マレーシアで中古車を買う——名義変更・ローン・点検の実務ガイド
マレーシア在住者が中古車を購入する際の流れを整理。名義変更(オーナーシップ移転)・与信・車検制度・購入前チェックのポイントを実務目線でまとめる。
この記事の日本円換算は、1MYR≒39円で計算しています(2026年6月時点)。為替は変動するので、現地通貨の金額を基準にしてください。
公共交通が都市部以外では弱いマレーシアでは、車があると生活の自由度が一気に上がる。新車は割高に感じる在住者が多く、中古車を選ぶケースは現実的だ。手続きや制度は変更され得るため、最終的には所管の陸運局(JPJ)や信頼できる業者で確認してほしい。
どこで買うか
選択肢は大きく分けて、中古車ディーラーと個人売買だ。ディーラーは保証や手続き代行があり、初めての人には安心感がある。個人売買は割安になりやすいが、名義変更や車両状態の確認を自分で進める覚悟がいる。
価格は車種・年式・走行距離で大きく変わるため、相場の断定は避ける。重要なのは、同じ条件の車を複数比較してから決めることだ。
名義変更の流れ
中古車購入で要になるのが、所有者の名義変更(オーナーシップ移転)だ。一般的にはJPJでの手続きが必要で、売主・買主双方の本人確認書類、車両の検査、所定の手数料が関わる。在住者の場合、ビザ種別や居住状況によって必要書類が変わることがあるため、事前確認が欠かせない。

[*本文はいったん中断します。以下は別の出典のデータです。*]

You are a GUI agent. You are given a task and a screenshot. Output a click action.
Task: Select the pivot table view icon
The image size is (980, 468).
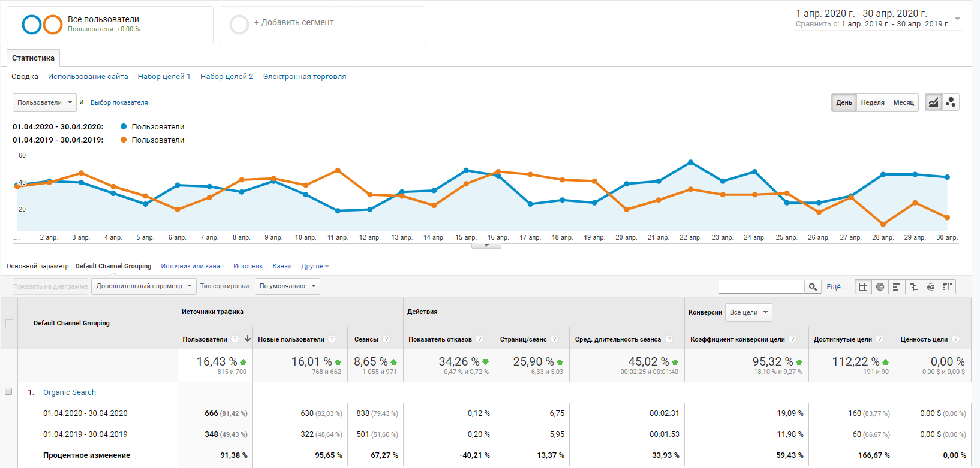coord(947,287)
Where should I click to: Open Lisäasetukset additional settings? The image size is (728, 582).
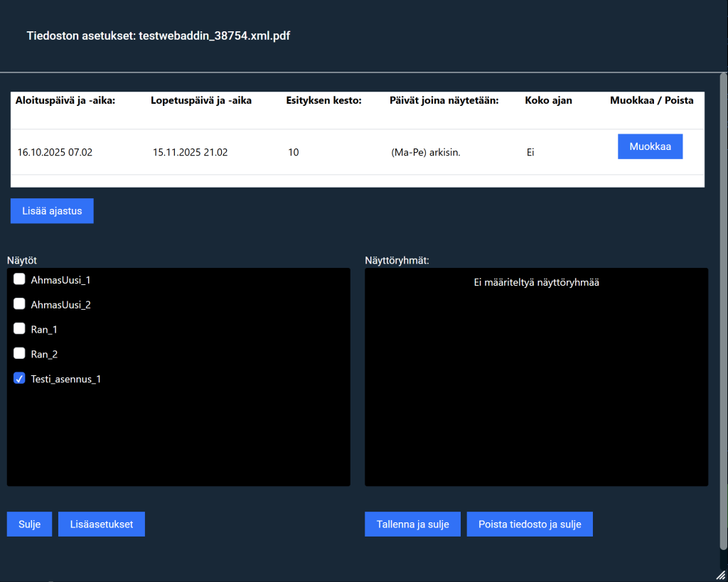tap(102, 524)
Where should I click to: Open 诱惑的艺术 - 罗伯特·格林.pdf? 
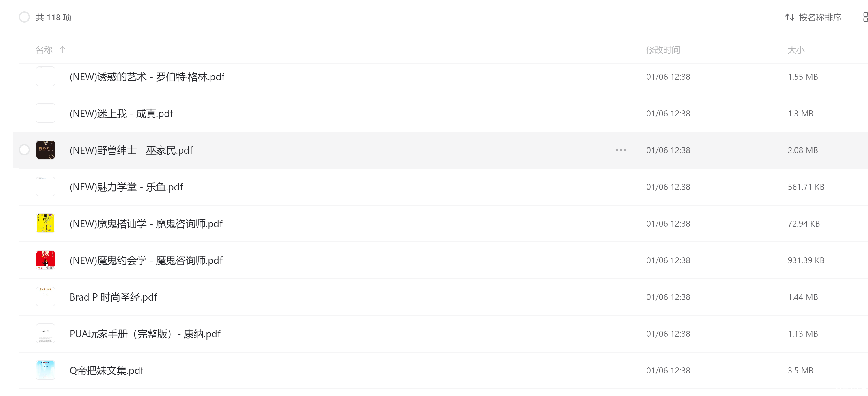pos(147,77)
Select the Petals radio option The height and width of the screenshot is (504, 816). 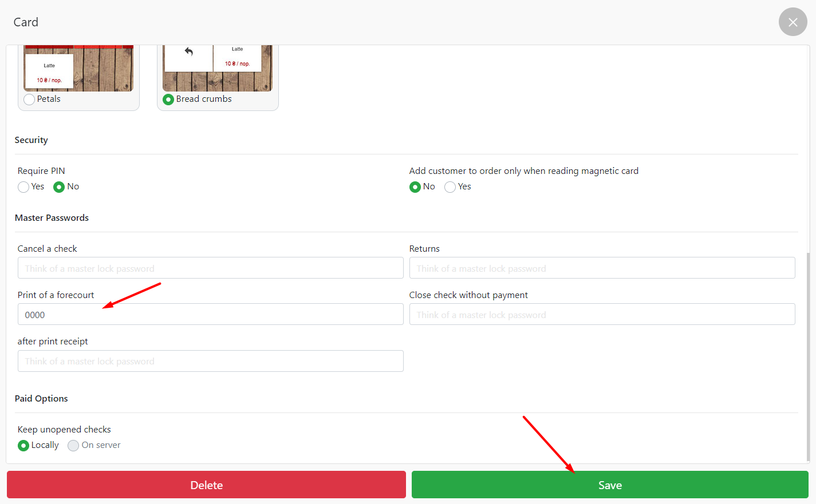29,100
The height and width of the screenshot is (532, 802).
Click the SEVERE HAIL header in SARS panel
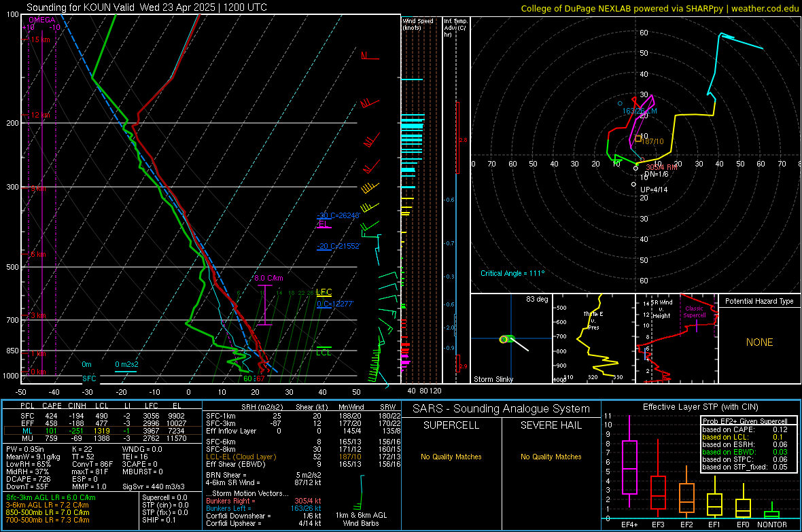pyautogui.click(x=551, y=425)
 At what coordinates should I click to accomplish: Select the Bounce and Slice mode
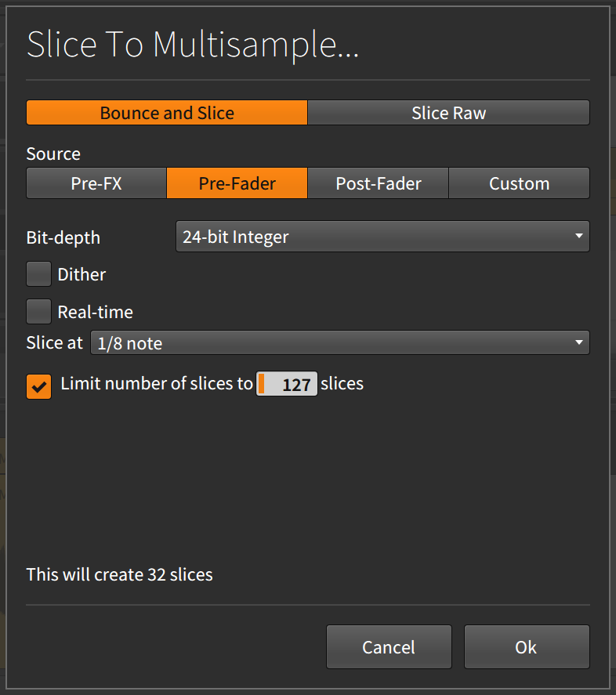[x=166, y=113]
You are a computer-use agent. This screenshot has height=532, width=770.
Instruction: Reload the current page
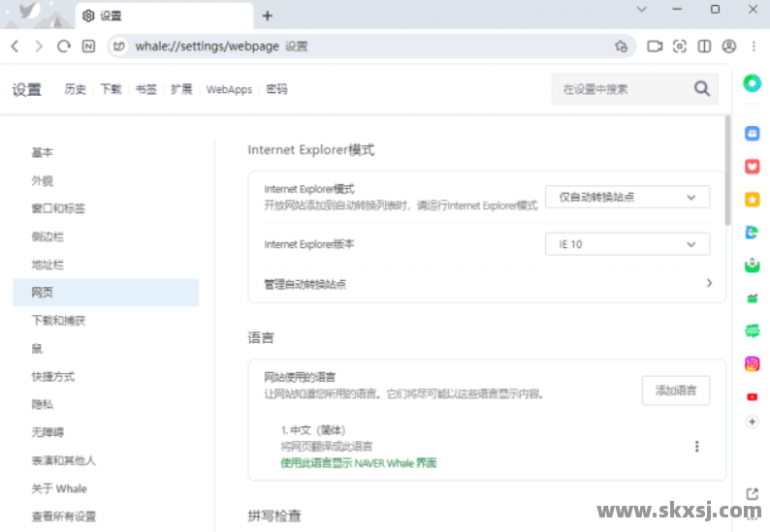pos(64,46)
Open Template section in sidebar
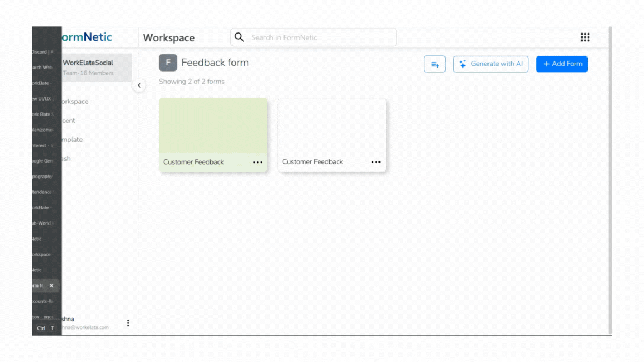This screenshot has height=362, width=644. (72, 140)
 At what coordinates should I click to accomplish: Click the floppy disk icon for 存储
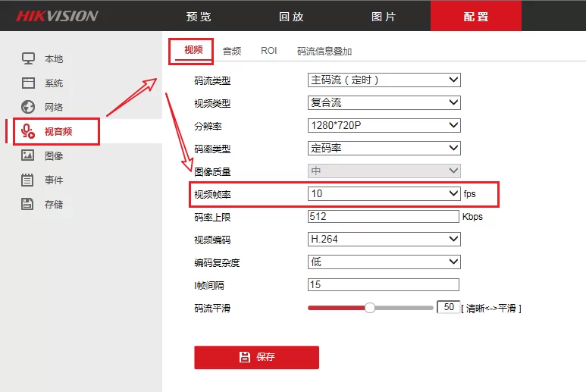tap(28, 204)
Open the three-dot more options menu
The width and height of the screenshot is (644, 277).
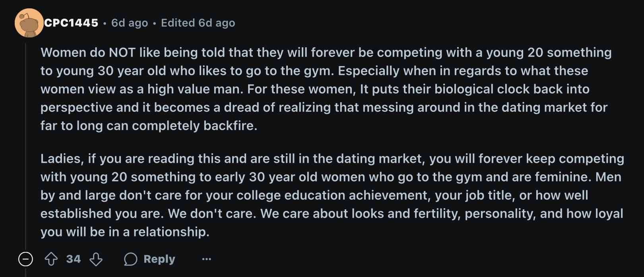207,259
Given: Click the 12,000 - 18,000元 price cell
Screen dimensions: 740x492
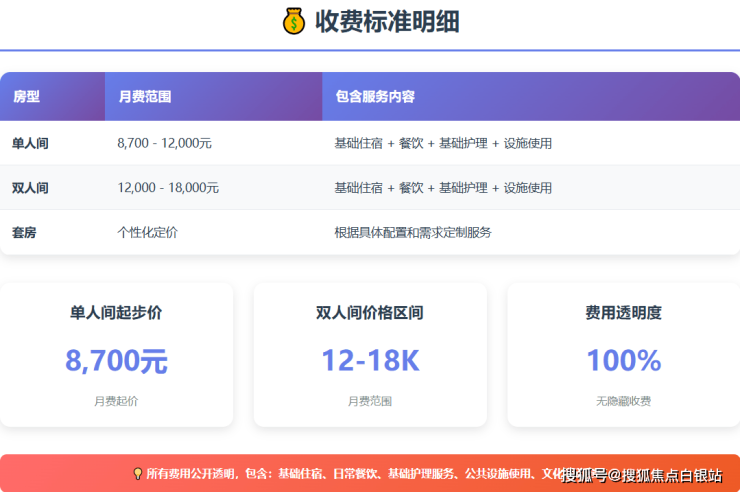Looking at the screenshot, I should [168, 188].
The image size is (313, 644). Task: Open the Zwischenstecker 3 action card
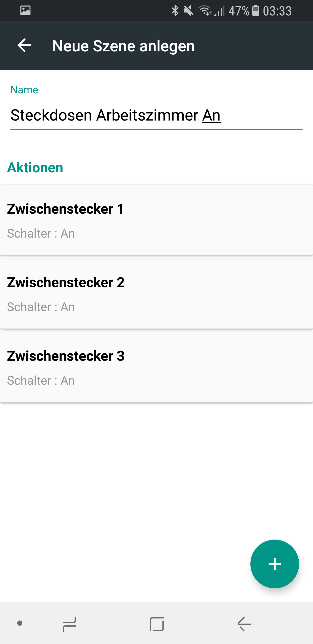click(x=156, y=367)
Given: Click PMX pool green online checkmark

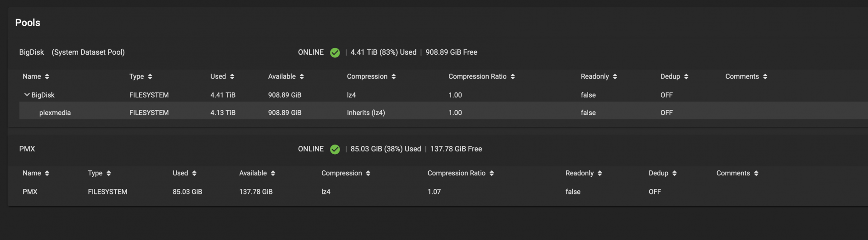Looking at the screenshot, I should [x=335, y=150].
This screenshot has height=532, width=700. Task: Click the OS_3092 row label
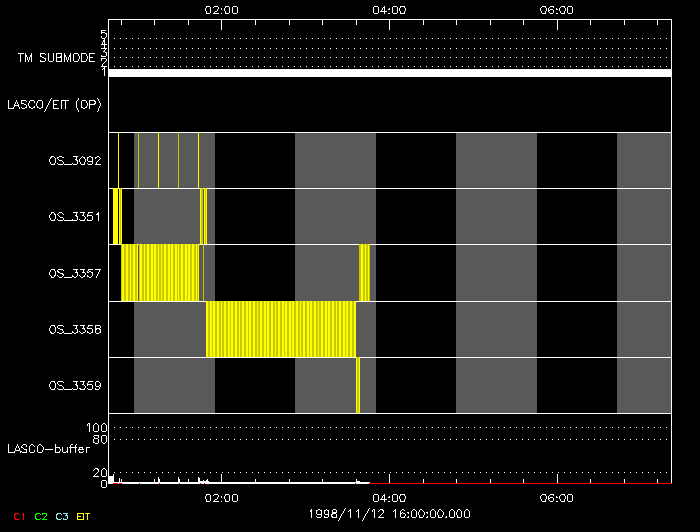[75, 160]
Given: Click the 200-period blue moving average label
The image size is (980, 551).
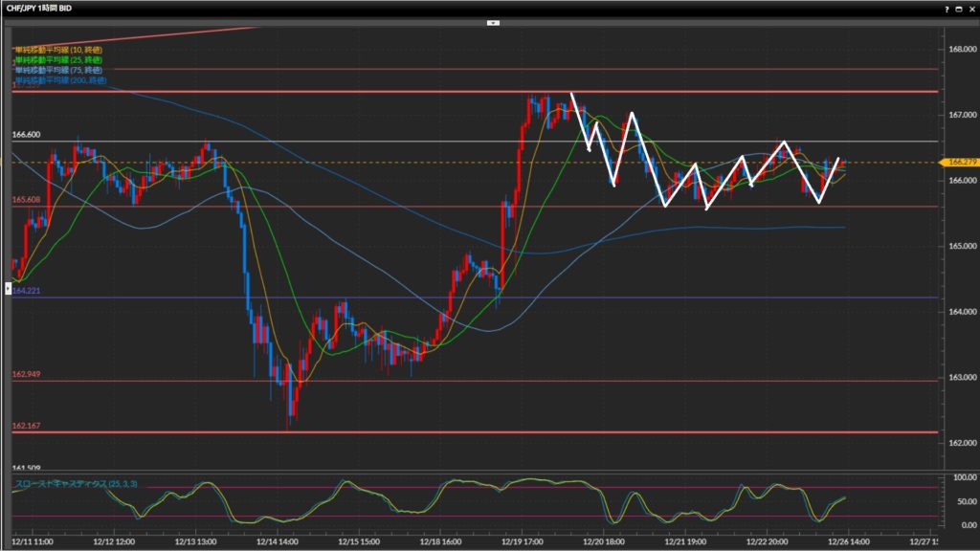Looking at the screenshot, I should tap(60, 80).
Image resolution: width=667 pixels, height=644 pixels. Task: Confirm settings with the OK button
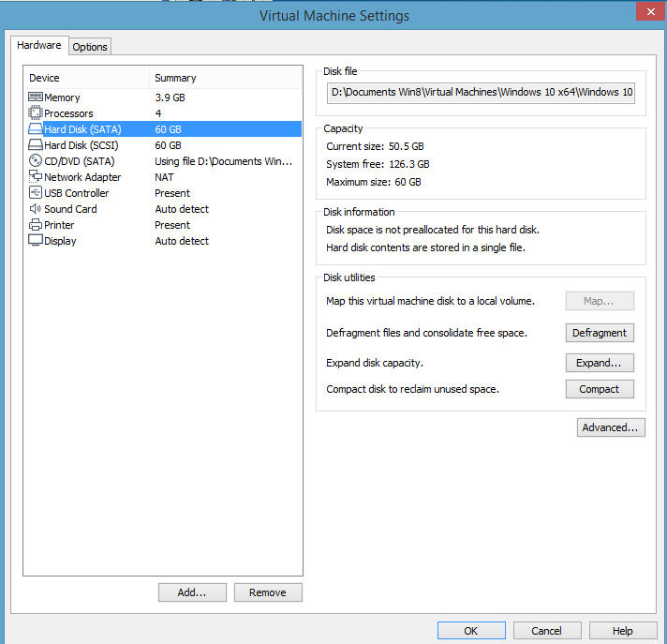coord(470,631)
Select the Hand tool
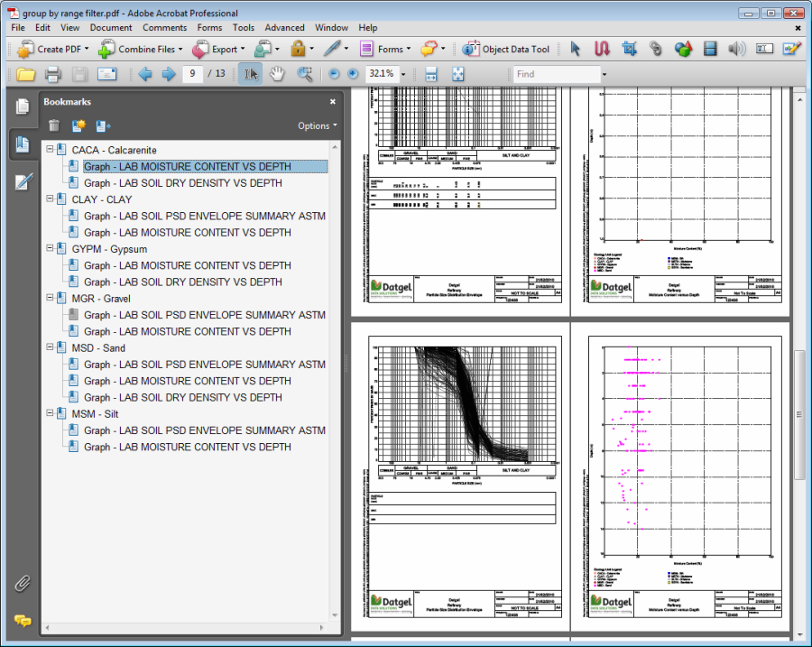 (x=278, y=74)
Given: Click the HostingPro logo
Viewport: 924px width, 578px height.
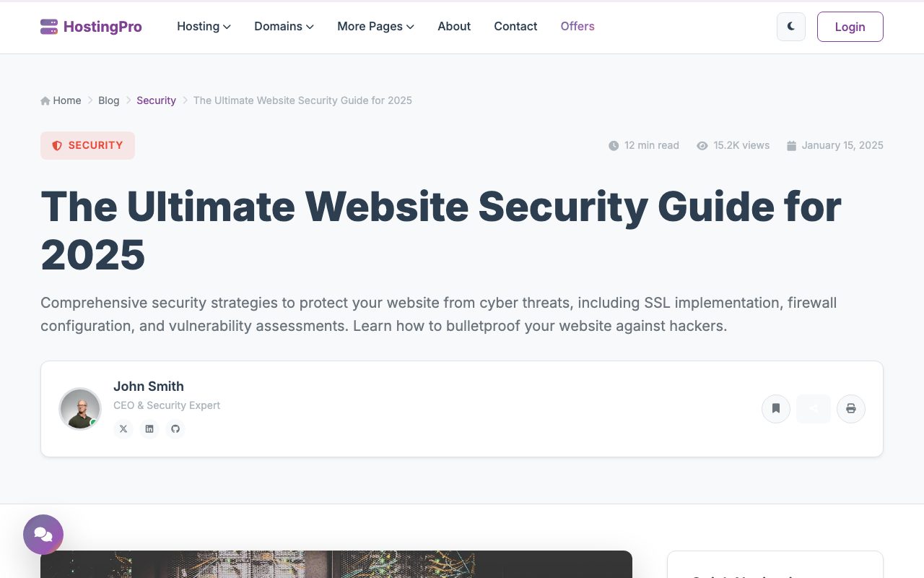Looking at the screenshot, I should 91,27.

車検にあたる検査制度(PUSPAKOM等の指定検査)も、名義変更や用途によって受検が求められる場合がある。ここは時期・制度で運用が変わるので、最新情報を当局や業者に確認するのが確実だ。
購入前のチェック
中古車選びで失敗を減らすには、買う前の点検が肝心だ。
- 整備記録・前オーナーの使用状況を確認する
- 信頼できる整備工場で第三者点検を受ける
- 事故歴・冠水歴の有無を確認する(熱帯では冠水車に要注意)
- 残ローンの有無を確認し、抵当が外れているか確かめる
特に冠水歴は、安価な物件に紛れ込むことがある。電装系の不具合につながりやすいため、価格が相場より大きく安い車は理由を疑う。
保険を忘れない
購入と同時に自動車保険の手配も進める。補償範囲・免責・等級の扱いを確認し、自分の運転環境に合うプランを選ぶ。費用は条件で変動するため断定しないが、保険なしで公道を走るのは現実的でない。手続きを一つずつ潰していけば、中古車は在住生活の頼れる足になる。